The Imperial Gazetteer of India - Volume III

About this text

Introductory notes

The Imperial Gazetteer of India was the outcome of a detailed statistical survey of the country conducted between 1869 to 1881. The Gazetteer volumes were published under the supervision of William Wilson Hunter. Hunter was educated at the Universities of Glasgow, Paris and Bonn and had a degree on Sanskrit, before joining the Indian Civil Service in 1862. Hunter joined as assistant magistrate and collector of Birbhum district in Bengal. During his days in Birbhum, Hunter meticulously collected local traditions and records and published the, The Annals of Rural Bengal. Hunter also compiled A Comparative Dictionary of the Non-Aryan Languages of India. Impressed with Hunter's endeavors, the then Viceroy Lord Mayo, asked Hunter in 1869 to supervise the comprehensive statistical survey of the Indian sub-continent. The survey report completed in 1881 comprised of 128 volumes. These volumes were condensed into 9 volumes and was published as The Imperial Gazetteer of India. Hunter thereafter presided Commission of Indian Education (1882) and became Vice-Chancellor of Calcutta University, before retiring from service in 1887. In this project we have made our selections from the Second edition of The Imperial Gazetteer of India. The second edition, published between 1885-1887 from Trubner & Company had 14 volumes.

The following excerpts from the Gazetteer have been selected from the entries on the districts of Broach, Budaun, Cawnpur, Chengalpat and Chicacole.

Selection details

The following excerpts from the Gazetteer have been selected from the entries on the districts of Broach, Budaun, Cawnpur, Chengalpat and Chicacole.
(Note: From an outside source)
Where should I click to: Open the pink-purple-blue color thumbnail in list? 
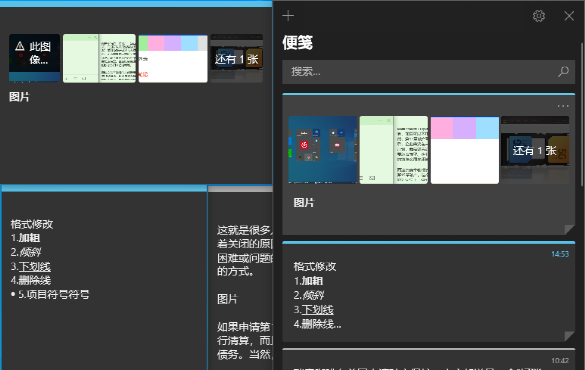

The Imperial Gazetteer of India.
W. W. HUNTER, C.S.I., C.I.E., LL.D.,
DIRECTOR-GENERAL OF STATISTICS TO THE GOVERNMENT OF INDIA.
VOLUME III.
BIRBHUM TO COCANADA

SECOND EDITION.
London: TRUBNER & CO. 1885
[Page 101]

1. Broach(Bharuch)

British District in the Northern Division of the Bombay Presidency, lying between 21° 26' and 22° 5' N. lat, and between 72° 34' and 73° 12' E. long.; area, 1453 square miles; population according to the Census of 1881, 326,930 souls. The District is bounded on the north by the river Mahi, which separates it from the territory of Cambay; on the east and south-east by the Native States of Baroda and Rajpipla; on the south by the river Kim, which separates it from Surat District. To the west lies the Gulf of Cambay, along the shore of which the District stretches for a distance of 54 miles.

[Page 106]

1.1. Agriculture

The land is for agricultural purposes divided into two main classes, light soils and black soils; the former compose about one-fourth, and the latter three-fourths of the entire area. There is also a rich alluvial deposit known as bhatha, in which products of all kinds, especially tobacco and castor-oil plants, are raised. The holders of land belong to two classes—proprietors of large estates or thakurs, and peasant proprietors or rayats. Of the total assessed area, 47,017 acres, or 6.81 per cent., are in the possession of men belonging to the landlord class, who are the heirs of old Rajput families. A peasant proprietor is either a member of a cultivating community, or an independent holder with an individual interest in the land he tills.

[Page 107]

There are two harvests in the year, (1) the early or kharif, and (2) the late or rabi. The early crops are sown in June, and, except cotton, which is seldom ready for picking before February, are harvested in October and November. The late crops are sown in October, and reaped in February. A field of black soil requires only one ploughing, and is seldom manured. Light soils, on the other hand, are ploughed three or four times, and are generally manured.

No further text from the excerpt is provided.